*** Listed entries ***

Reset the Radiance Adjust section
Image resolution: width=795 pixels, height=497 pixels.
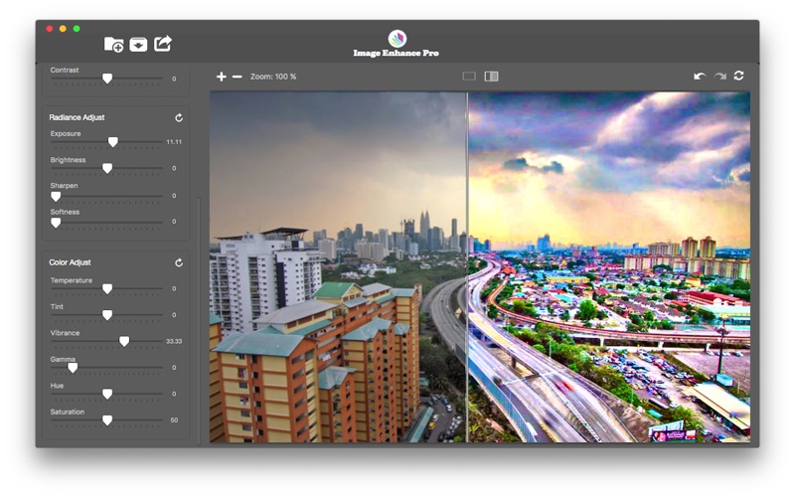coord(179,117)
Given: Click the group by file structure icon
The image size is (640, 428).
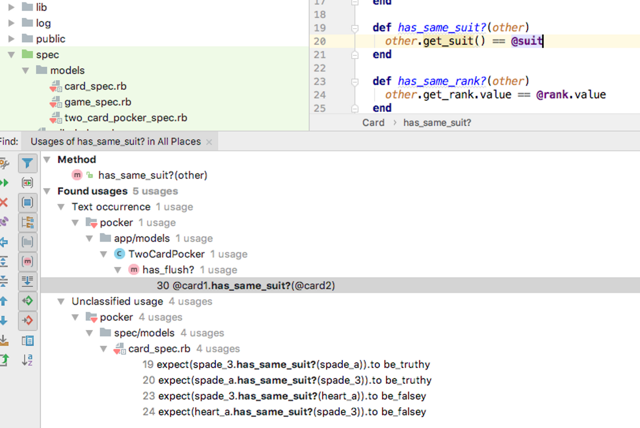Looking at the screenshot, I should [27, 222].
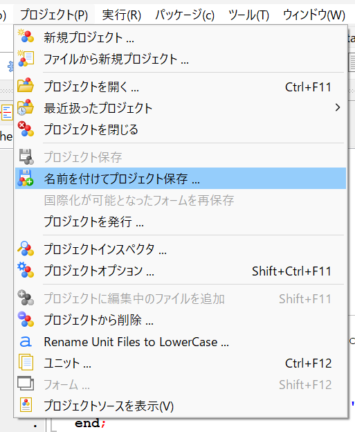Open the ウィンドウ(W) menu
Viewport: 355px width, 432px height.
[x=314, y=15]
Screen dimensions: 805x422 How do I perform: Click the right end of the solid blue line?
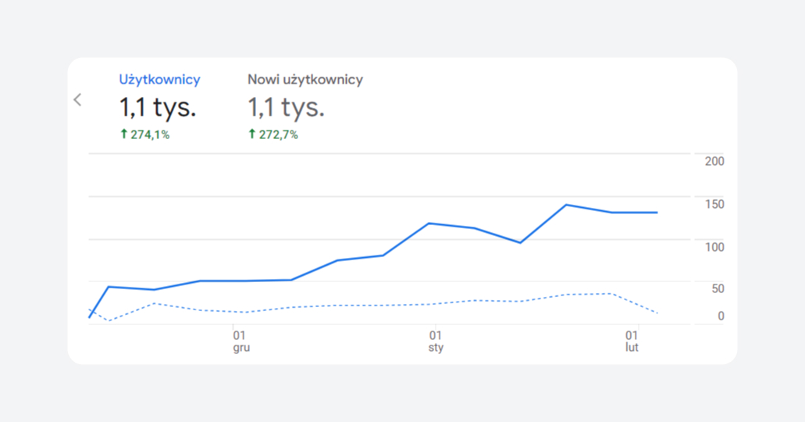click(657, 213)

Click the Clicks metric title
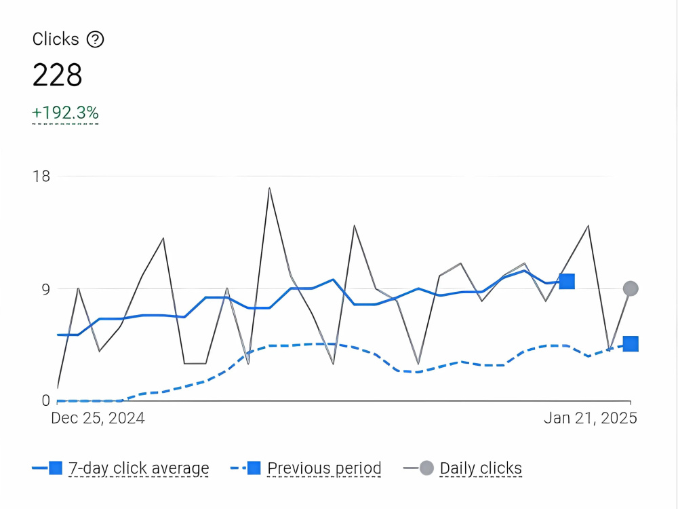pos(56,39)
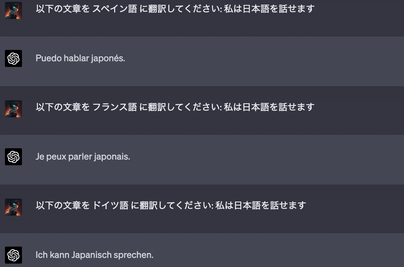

*** End of Listed entries ***

▶ **Task to complete**
When copying the entries above, keep each word as it is and exclude any image.

▶ **Completed task**
Reset the Radiance Adjust section
Image resolution: width=795 pixels, height=497 pixels.
coord(179,117)
Given: Click the group by file structure icon
The image size is (640, 428).
Looking at the screenshot, I should [27, 222].
Open the ウィンドウ(W) menu
Viewport: 355px width, 432px height.
[x=314, y=15]
Screen dimensions: 805x422 How do I perform: Click the right end of the solid blue line?
click(657, 213)

Click the Clicks metric title
pos(56,39)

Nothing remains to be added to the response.